緑からシルバーの時代へ
2021年までの世界は「自己主張ではなく、相手の求めることを正確に請け負うこと」「その場の空気を読んで、みんなをフォローすること」、そんな協調性を持つ緑が良くも悪くも支配権を握っていました。でも、2021年まで続いた波乱によって、その美徳や価値観は、違う形に移っていきます。そして、2022年は「協調性」の緑から、「個人主義や技能」の性質を持つ、シルバーの時代へ移行していきます。

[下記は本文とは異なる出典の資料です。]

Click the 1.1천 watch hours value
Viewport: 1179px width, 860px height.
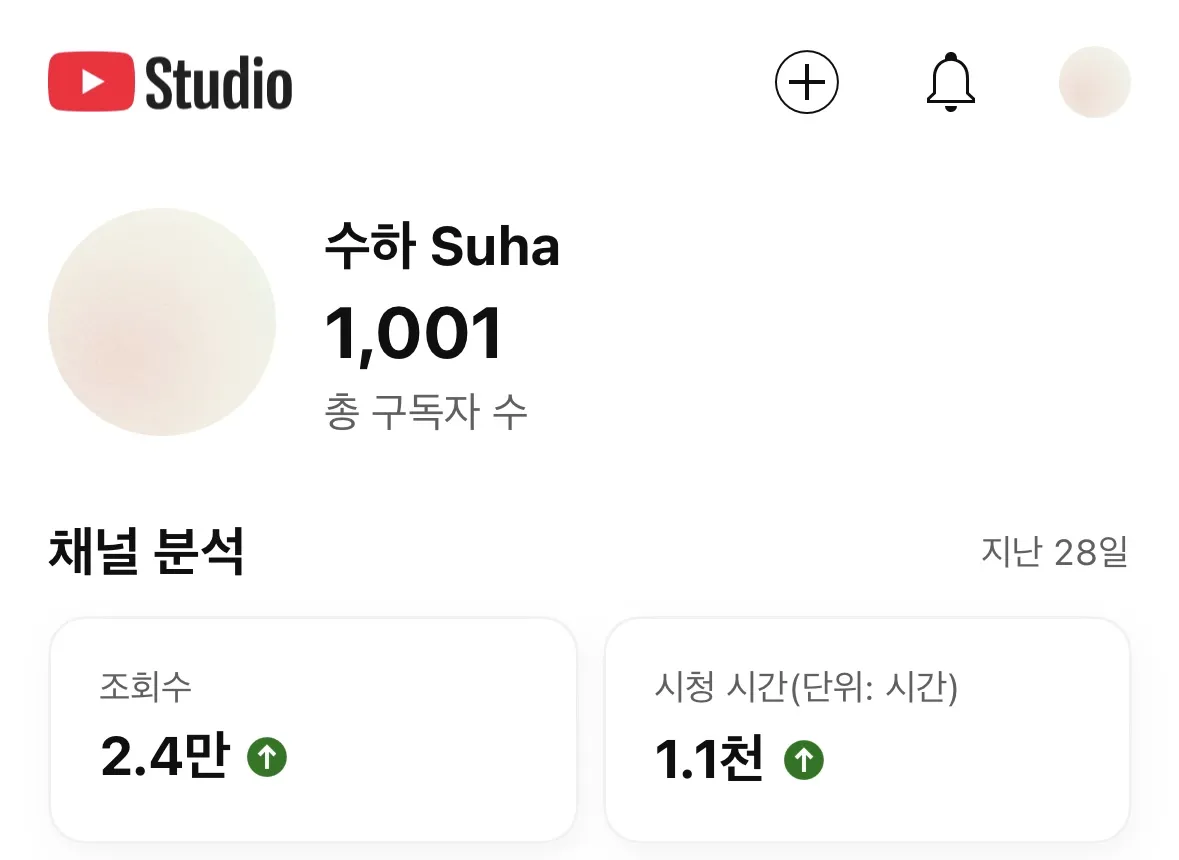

シルバーの時代においては、「誰かに任せていられない」という感覚が強くなります。そして、シルバーという色は緑とはまったく逆の性質も持っています。「周りの空気を読むよりも、自分が伝えなければいけないことを勇気を出して伝える」「集団行動よりも個人行動」「自分が無益と感じることには参加しないで、それよりも勉強をしたり、感性を磨く時間を持つ」「他人からの評価は0点か100点。ものすごく必要とされるか、自分勝手に場を乱す人か」。その一方で、「音響設備など、自分がマニアックに精通している世界に関しては、ノーギャラで説明しまくったり、無料でSNSで有益な情報をシェアする」といったことをしていきます。
混乱の時代において、シルバーはものすごい力を発揮します。「誰かが正解を持っているわけではないし、誰かに任せてはいられないから、小さいところから私が作ってしまおう」と、0からシステムやチームを作り、短期間のうちに適用されるルールを作り、今までになかったものを作り出してしまうのです。
シルバーは「みんなが持っている伝統やルールは尊重されるべきものであるが、私自身がそれに対して不合理、理不尽、無意味と感じた場合は、参加を拒否する。一方で、私にしかできない生産性を持って、組織や社会に対して貢献する」など、一匹狼的な生き方を尊びます。義理や人情、暗黙の了解の強要によってパフォーマンスを下げられると「あ、それは無理です」と言って拒絶する。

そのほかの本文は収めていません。